EBRI Issue Brief

Understanding the Financial Wellbeing of the Asian American and Pacific Islander (AAPI) Community

May 30, 2024 18  pages


The number of Americans who identified as Asian alone or in combination in 2020 was estimated to be 24 million, while the number of Americans who identified as Native Hawaiian or other Pacific Islanders alone or in combination at this time was 1.6 million. Between 2010 and 2020, the number of Asian Americans increased by 38.6 percent and the number of Native Hawaiians and other Pacific Islanders in the United States increased by 29.5 percent, and these numbers will continue to rise. Given the growing importance of these communities, this Issue Brief examines the financial status of individuals belonging to the Asian American and Pacific Islander (AAPI) community. The key findings are:

  • Among the racial groups examined, the AAPI group had the highest percentage of people living in metropolitan areas, with 98 percent residing in metropolitan areas. In addition, the AAPI group also had the highest rates of individuals with bachelor's degrees or advanced degrees and individuals who are working for someone else (not self-employed). However, they are less likely to speak only English and to be born in the United States.
  • Those in the AAPI group had the highest ownership rates of stocks or bonds, retirement assets, and checking accounts compared with the other races. For instance, 35 percent of the AAPI group owned stocks or bonds, compared with 23 percent of those in the “White alone” group, which was the group that had the second highest ownership rate.
  • While the median earned income was $45,784, individuals in the AAPI group had a median income of $55,342, 21 percent higher than the overall median and the highest compared with other racial groups, followed by White alone at $47,105 and Black alone at $37,920.
  • These higher ownership rates and incomes for the AAPI group generally carried over even when examining the racial categories by the other factors examined: metropolitan area, educational attainment, work arrangement, English fluency, and U.S. Nativity status.

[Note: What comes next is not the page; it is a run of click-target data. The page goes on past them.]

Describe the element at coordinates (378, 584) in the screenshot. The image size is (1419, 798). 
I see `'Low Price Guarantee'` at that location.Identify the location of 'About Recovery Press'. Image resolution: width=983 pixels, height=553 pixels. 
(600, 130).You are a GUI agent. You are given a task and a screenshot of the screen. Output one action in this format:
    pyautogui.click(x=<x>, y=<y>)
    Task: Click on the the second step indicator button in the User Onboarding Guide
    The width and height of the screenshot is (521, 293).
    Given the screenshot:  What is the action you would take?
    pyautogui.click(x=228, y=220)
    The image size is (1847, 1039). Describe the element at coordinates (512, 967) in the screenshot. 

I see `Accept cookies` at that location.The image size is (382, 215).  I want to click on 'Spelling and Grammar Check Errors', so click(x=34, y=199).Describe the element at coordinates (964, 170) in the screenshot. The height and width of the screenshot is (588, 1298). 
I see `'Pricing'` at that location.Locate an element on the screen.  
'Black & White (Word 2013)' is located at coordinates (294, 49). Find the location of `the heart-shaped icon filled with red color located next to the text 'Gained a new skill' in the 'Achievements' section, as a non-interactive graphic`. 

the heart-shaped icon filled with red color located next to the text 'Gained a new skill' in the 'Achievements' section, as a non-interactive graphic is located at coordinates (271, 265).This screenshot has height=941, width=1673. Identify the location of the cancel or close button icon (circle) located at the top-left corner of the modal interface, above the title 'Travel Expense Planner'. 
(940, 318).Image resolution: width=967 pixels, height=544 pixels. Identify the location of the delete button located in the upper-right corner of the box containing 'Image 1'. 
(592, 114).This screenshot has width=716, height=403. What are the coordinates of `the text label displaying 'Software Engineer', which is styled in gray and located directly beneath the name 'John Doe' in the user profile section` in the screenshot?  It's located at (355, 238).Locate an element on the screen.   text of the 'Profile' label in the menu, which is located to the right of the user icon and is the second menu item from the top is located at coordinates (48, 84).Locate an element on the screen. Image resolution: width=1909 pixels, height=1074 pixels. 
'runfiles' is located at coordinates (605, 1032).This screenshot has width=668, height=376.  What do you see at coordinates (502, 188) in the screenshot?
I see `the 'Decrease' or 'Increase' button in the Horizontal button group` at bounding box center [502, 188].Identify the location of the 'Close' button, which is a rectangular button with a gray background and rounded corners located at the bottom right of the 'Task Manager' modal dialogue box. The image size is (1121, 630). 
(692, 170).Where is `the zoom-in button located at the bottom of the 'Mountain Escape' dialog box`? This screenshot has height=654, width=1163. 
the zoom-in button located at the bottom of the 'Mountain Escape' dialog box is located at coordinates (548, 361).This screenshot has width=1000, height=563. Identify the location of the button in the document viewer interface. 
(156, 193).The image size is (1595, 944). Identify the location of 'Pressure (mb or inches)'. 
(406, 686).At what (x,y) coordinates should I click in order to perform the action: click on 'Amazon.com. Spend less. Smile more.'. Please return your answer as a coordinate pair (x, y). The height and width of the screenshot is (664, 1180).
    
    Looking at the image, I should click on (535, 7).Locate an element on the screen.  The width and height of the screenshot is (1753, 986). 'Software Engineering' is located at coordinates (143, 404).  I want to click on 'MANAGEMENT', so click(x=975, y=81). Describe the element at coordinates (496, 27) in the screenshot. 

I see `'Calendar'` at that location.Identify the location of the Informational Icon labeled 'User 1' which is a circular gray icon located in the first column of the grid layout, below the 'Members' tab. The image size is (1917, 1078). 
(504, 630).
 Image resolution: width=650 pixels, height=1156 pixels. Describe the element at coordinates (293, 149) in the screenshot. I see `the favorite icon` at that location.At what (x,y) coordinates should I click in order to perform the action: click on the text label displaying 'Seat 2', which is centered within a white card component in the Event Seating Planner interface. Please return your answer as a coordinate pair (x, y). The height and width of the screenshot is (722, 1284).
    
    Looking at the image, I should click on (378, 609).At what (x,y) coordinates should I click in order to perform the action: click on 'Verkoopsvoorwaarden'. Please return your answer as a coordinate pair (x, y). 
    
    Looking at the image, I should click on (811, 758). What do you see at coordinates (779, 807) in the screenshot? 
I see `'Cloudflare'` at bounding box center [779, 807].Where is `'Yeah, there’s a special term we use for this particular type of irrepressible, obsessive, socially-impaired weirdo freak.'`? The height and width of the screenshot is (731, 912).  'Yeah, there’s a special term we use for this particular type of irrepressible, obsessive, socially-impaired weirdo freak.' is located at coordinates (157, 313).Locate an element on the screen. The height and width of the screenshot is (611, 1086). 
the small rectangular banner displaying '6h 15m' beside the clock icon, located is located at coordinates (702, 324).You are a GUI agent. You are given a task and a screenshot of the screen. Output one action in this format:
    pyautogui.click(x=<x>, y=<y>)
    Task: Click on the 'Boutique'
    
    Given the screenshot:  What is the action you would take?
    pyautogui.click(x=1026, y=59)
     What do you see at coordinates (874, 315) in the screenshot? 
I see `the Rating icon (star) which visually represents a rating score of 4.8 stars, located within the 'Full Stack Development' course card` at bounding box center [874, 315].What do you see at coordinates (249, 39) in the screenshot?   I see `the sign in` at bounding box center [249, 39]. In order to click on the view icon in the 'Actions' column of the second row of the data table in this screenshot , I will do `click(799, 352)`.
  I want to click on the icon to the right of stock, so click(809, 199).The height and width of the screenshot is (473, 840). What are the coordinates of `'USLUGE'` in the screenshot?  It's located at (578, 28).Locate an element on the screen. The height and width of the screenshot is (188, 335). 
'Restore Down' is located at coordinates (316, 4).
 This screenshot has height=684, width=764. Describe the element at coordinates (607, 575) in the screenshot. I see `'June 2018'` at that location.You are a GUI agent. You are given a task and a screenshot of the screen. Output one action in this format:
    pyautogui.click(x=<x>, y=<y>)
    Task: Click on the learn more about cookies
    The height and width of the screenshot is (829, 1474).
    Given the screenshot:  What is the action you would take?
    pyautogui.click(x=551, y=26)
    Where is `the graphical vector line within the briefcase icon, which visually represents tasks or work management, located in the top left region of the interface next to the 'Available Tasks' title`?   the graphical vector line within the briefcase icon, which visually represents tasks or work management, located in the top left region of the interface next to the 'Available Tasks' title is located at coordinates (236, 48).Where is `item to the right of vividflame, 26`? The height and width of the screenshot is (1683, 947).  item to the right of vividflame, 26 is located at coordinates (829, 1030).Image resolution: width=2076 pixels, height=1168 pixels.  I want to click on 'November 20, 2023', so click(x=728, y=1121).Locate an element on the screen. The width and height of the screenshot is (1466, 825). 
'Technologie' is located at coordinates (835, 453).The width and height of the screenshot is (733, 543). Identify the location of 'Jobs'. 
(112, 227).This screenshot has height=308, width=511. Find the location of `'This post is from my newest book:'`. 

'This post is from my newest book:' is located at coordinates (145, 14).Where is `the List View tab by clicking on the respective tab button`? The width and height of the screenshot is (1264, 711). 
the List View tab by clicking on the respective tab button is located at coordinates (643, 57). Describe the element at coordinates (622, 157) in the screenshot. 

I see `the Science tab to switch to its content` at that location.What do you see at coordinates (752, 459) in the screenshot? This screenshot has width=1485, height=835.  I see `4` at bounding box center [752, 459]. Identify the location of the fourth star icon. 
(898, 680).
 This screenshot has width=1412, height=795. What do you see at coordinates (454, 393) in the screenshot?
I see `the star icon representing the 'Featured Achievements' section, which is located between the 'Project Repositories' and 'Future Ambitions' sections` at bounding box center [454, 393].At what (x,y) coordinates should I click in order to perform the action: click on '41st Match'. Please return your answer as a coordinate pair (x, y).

AAPI community members compare favorably with those from other racial groups. As such, the group as a whole appears to have high levels of financial wellbeing. However, the AAPI community is not a single, homogeneous group. Despite their overall success in achieving financial wellbeing, those identified as Asian alone have a higher median income and higher asset ownership rates than those identified as Native Hawaiians and other Pacific Islanders, whose median income and asset ownership rates are lower than the national figures. Employers and financial institutions should take into account not only age, race, and gender, but also ethnic backgrounds when it comes to diversity and inclusion.